ATP-Dependent Chromatin Remodeler CSB Couples DNA Repair Pathways to Transcription with Implications for Cockayne Syndrome and Cancer Therapy.

Efficient DNA lesion repair is crucial for cell survival, especially within actively transcribed DNA regions that contain essential genetic information. Additionally, DNA breaks in regions of active transcription are prone to generating insertions and deletions, which are hallmark features of cancer genomes. Cockayne syndrome protein B (CSB) is the sole ATP-dependent chromatin remodeler that is essential for coupling DNA repair pathways with transcription, leading to more efficient DNA repair in regions of active transcription.

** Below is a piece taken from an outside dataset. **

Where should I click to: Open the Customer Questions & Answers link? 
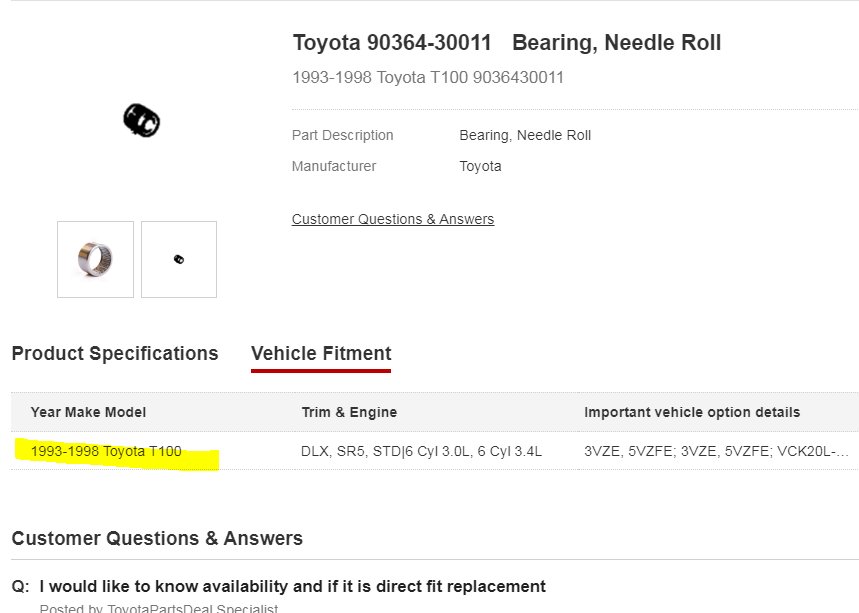392,219
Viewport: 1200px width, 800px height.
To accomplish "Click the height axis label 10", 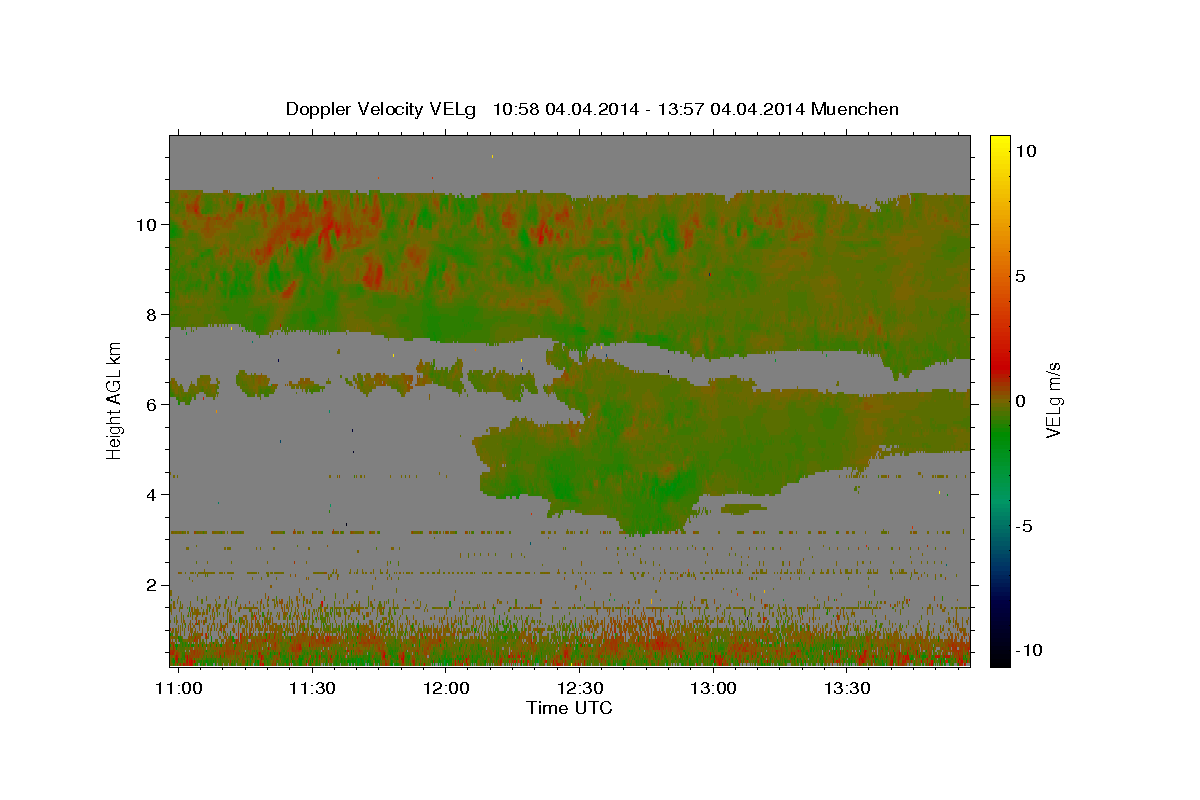I will pos(144,225).
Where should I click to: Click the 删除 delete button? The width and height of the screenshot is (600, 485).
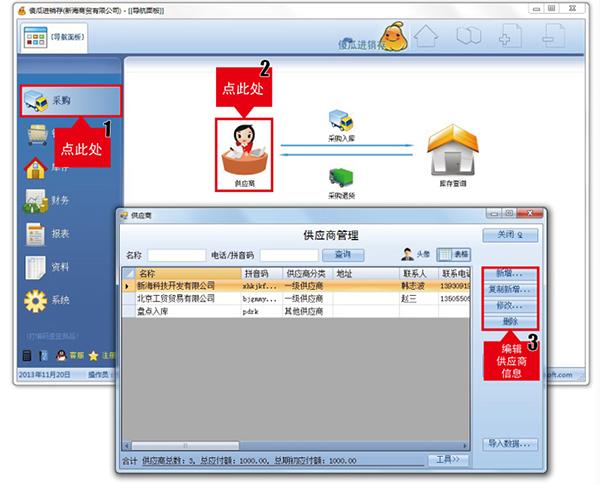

CSB is best known for its essential function in transcription-coupled nucleotide excision repair (TC-NER), a process that rapidly removes helix-distorting DNA lesions that stall RNA polymerase II, such as those created by chemotherapeutic platinum compounds and UV irradiation. In addition to NER, CSB has also been reported to couple homologous recombination to transcription. Most recently, CSB has also been shown to couple single-strand DNA break repair to transcription. In this review, we will discuss the overlapping and distinct mechanisms by which CSB couples these different DNA repair pathways to transcription. We will also discuss how these CSB functions may account for Cockayne syndrome and the emerging roles of CSB as an innovative target for cancer therapy.